Jakarta (ANTARA) - Tim penyidik Komisi Pemberantasan Korupsi (KPK) memeriksa empat saksi terkait penyidikan pembelian properti menggunakan uang hasil korupsi oleh tersangka kasus dugaan korupsi di lingkungan Direktorat Jenderal Perkeretaapian (DJKA) Kementerian Perhubungan Yofi Oktarisza (YO).
"Penyidik mendalami terkait proses pembelian tanah/bangunan oleh tersangka YO yang sumber dananya diduga berasal dari hasil tindak pidana korupsi," kata Juru Bicara KPK Tessa Mahardika saat dikonfirmasi di Jakarta, Kamis.
Berdasarkan informasi yang dihimpun, keempat saksi yakni mahasiswa Agustina Farida (AF), pihak swasta Remi Irawan (RI), serta dua Pejabat Pembuat Akta Tanah Raden Sri Handono Priyo (RSHP) dan Nuning Indraeni (NI).
Namun, Tessa belum memberikan keterangan lebih lanjut soal apa saja temuan penyidik dalam pemeriksaan tersebut beserta nilai dan lokasi properti yang disidik tersebut.
Pada Kamis, 13 Juni 2024, KPK menahan satu tersangka baru dalam pengembangan kasus dugaan korupsi di lingkungan Direktorat Jenderal Perkeretaapian (DJKA) Kementerian Perhubungan.
Direktur Penyidikan KPK Asep Guntur menerangkan tersangka baru tersebut Yofi Oktarisza selaku Pejabat Pembuat Komitmen (PPK) pada Balai Teknik Perkeretaapian (BTP) Kelas 1 Jawa Bagian Tengah, yang saat ini telah berganti nama menjadi BTP Kelas 1 Semarang.
○ ○ ○
◆ TUGAS LATIHAN:
• A. Menurut kutipan teks tentang penyidikan korupsi di DJKA, berapa orang saksi yang diperiksa tim penyidik KPK?
• B. Tulis ulang bagian catatan yang dibuka dengan baris berisi "Select the Dock" dan ditutup dengan baris berisi "The width and", dengan mengganti "header" menjadi "heading" tanpa mengubah apa pun yang lain.

◆ DATA LATIHAN:
○ ○ ○
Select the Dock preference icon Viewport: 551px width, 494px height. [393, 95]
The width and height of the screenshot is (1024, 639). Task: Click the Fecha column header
○ ○ ○
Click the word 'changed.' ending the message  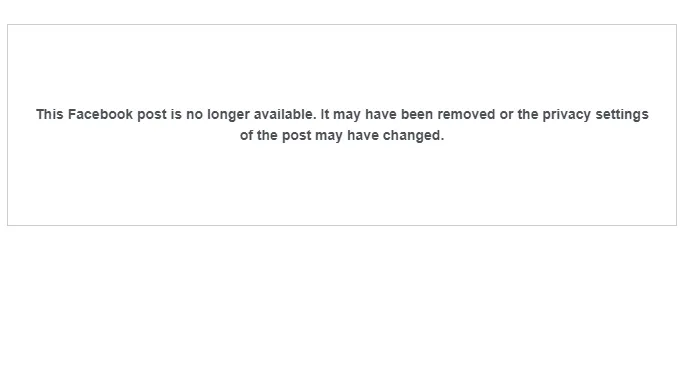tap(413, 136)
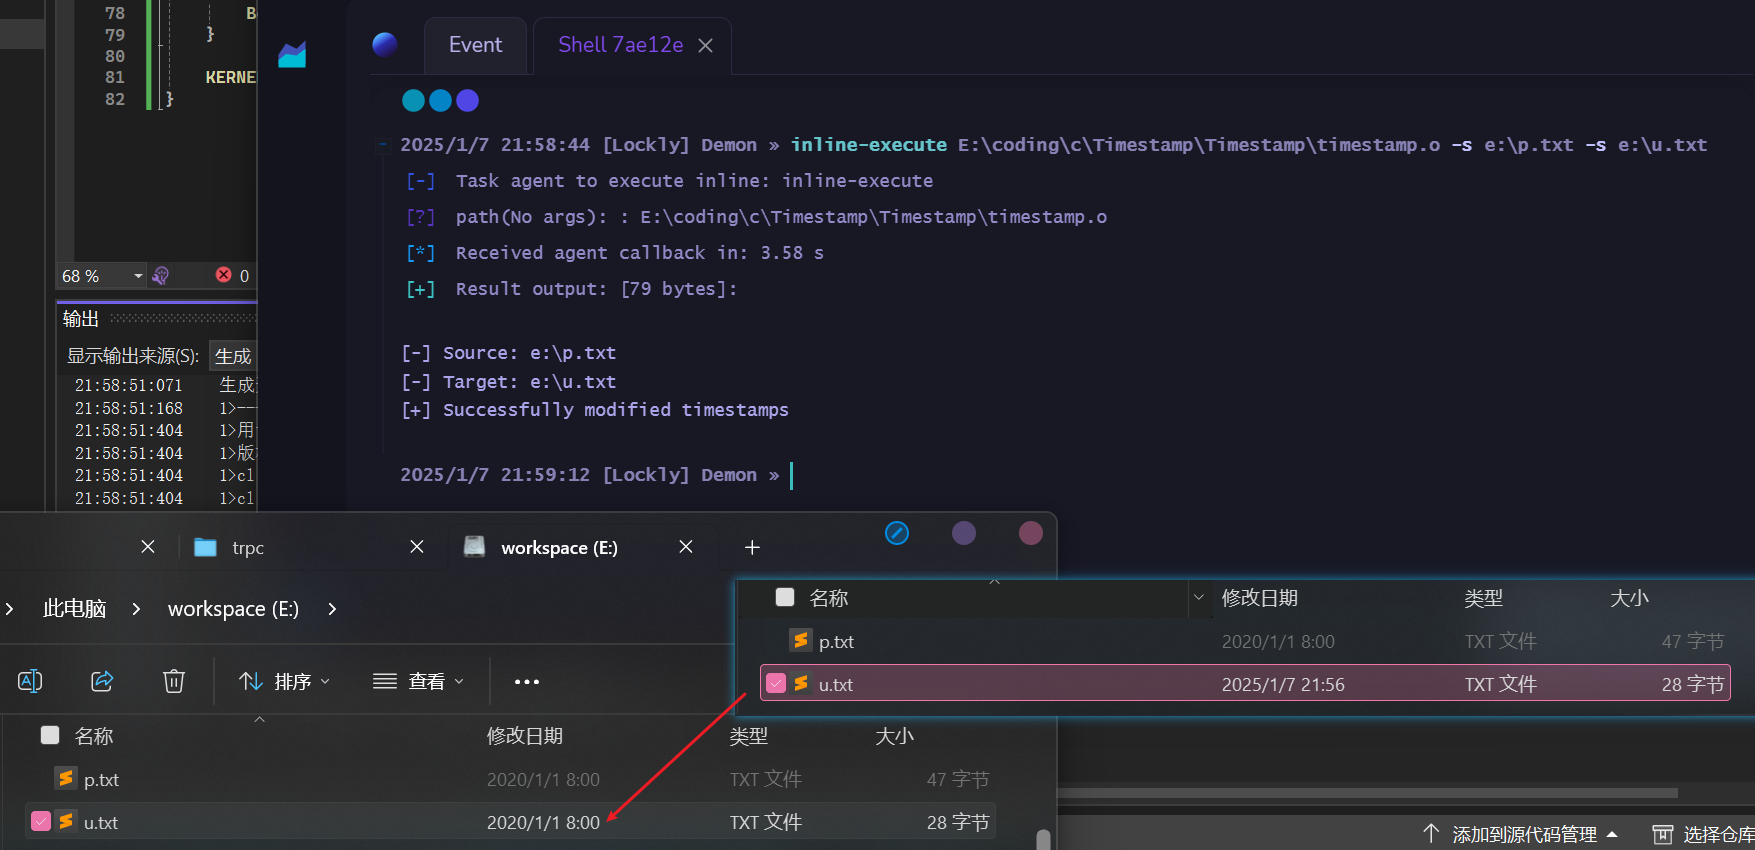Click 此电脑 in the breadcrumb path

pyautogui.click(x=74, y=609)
○ ○ ○
◆ KUNCI JAWABAN:
• A. Empat orang saksi.

• B.
Select the Dock preference icon Viewport: 551px width, 494px height. [393, 95]
The width and height of the screenshot is (1024, 639). Task: Click the Fecha column heading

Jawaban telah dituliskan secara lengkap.